Tiny homes have become more and more popular in recent years, and with good reason. Although they are a low-cost way of living that helps encourage a more minimalist approach to life, that doesn’t mean they don’t come without surprise or hidden costs.
1. Getting a Loan is Tough
It may come as a surprise to many that, in many cases, it’s even harder to get a loan for a tiny home than it is to get a loan or mortgage to buy a house. This is because tiny homes are technically classified as modified trailer homes rather than actual houses, and it’s hard for banks to quantify the value of such structures. Without them being able to put a dollar amount on a tiny house’s worth, getting a loan to finance the purchase is very difficult.

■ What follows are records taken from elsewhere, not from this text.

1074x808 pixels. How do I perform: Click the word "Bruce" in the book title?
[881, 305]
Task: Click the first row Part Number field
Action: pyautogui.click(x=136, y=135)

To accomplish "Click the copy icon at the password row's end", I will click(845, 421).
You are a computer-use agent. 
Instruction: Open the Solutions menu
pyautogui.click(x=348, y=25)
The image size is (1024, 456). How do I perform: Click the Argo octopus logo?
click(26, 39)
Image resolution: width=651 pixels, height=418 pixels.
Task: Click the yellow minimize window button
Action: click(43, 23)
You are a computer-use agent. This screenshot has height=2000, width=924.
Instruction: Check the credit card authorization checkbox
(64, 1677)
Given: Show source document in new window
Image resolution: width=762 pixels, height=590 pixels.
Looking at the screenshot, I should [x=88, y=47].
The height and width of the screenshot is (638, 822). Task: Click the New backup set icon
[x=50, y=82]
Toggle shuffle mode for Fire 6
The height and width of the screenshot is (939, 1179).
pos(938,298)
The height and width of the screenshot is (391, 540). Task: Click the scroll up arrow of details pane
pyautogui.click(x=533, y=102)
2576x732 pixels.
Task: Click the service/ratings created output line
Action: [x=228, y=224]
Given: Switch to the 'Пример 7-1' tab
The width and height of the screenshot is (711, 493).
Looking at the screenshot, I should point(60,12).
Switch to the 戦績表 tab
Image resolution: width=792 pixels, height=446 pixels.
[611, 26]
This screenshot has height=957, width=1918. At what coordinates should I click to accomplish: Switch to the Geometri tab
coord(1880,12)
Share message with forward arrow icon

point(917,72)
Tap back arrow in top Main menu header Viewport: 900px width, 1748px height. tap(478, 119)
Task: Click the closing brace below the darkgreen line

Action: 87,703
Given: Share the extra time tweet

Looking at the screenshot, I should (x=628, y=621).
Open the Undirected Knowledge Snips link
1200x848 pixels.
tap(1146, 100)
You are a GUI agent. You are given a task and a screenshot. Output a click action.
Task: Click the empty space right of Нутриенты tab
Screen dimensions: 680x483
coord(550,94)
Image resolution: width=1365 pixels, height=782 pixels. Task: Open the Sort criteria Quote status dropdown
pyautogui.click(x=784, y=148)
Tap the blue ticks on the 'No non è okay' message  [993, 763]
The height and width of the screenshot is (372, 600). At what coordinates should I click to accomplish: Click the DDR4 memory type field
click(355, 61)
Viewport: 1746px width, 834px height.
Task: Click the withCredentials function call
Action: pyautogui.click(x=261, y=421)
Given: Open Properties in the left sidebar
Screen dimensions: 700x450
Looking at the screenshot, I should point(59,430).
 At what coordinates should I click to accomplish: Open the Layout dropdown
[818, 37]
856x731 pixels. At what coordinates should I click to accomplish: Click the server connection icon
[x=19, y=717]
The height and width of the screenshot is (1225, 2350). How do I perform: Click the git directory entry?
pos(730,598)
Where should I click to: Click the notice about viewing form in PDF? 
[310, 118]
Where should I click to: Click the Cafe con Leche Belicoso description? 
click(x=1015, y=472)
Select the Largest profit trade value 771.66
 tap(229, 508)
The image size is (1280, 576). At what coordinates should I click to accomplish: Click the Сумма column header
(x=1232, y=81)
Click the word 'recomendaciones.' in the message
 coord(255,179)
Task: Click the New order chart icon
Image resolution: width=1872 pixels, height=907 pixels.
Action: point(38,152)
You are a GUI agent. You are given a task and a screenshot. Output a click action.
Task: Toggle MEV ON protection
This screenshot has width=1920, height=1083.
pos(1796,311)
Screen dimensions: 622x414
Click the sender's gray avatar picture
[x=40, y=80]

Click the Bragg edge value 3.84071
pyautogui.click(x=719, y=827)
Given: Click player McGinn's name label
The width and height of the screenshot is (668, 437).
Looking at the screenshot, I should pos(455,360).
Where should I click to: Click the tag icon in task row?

2. Building a Tiny Home May Include Price Markup
If you’re using a contractor to build a tiny home for you, that doesn’t mean that the bill will be tiny, too. In fact, the markup on materials for these homes is often quite high. This is because contractors don’t want to earn less money just because they’re dedicating their time to building a smaller home. With that, the price for building these homes can end up being much more than originally anticipated.
3. You Might Be Vulnerable to Natural Disasters
Another thing not widely discussed is that tiny homes more susceptible to the effects of natural disasters than regular homes are. Many times, tiny homes aren’t built upon a permanent foundation, which means that hurricanes and tornadoes with high-power winds could be detrimental to tiny homes. If you’re considering a tiny home in an area prone to these types of storms, this is definitely something to consider.
4. Appliances are More Expensive
Appliances for tiny homes are not only smaller than they would be in a normal-sized house, but they’re also pricier. This is another hidden cost of living in a tiny home that you may not originally anticipate. These appliances are considered “specialized” due to their size, causing an uptick in price. It may also come as somewhat of a surprise that appliances within these homes are smaller - even your fridge and oven will be smaller, which is something to think about.
5. Resale Value Isn’t Usually High
The resale value of tiny homes is typically not very high, and this is for a specific reason. These homes are typically designed to fit the lifestyle of those who will be living in the house, meaning while the house is perfectly suited for you as an owner, it likely won’t be perfect for someone else. If you don’t plan on keeping your tiny home long term, this is something to think about, as it may be hard to get your money back or earn any kind of a profit when you go to sell it.
6. Temperature Control is Difficult
Controlling the temperature of your tiny home, particularly in extreme climates, can be very difficult. Small spaces can become very hot very quickly on a warm day and very cold during the winter. Once this occurs, it can be difficult to regulate the temperature of the home to something more comfortable.
7. Your Car May Not Suffice
One of the things that makes tiny homes appealing to many families is that they’re easily mobile and can be moved from one place to the next. However, doing so requires a car that is up to the challenge of lugging these heavy homes on the road. A standard car, in most cases, won’t be fit for the challenge. You’ll likely need a truck to carry the weight of your tiny home, so if you don’t have a car large enough to do it, a new car may be needed to transport your tiny home.
8. Finding a Spot May Be a Challenge
Figuring out where your tiny home will reside might be more cumbersome than you anticipated at the beginning of the process. Due to zoning and permitting laws, you can’t just plop down a tiny home anywhere you please. There’s a lot of “red tape” to cut through to settle on a spot for your home. Alternatively, you could register your tiny home as an RV to get around a lot of these rules and restrictions, but in that case, you’ll need to move your tiny home every 30 days, which could also be a hassle.
Tiny homes are more complex than you may have originally thought, and understanding the full scope of these homes as well as all of their associated costs is an important step in the process of building or acquiring one.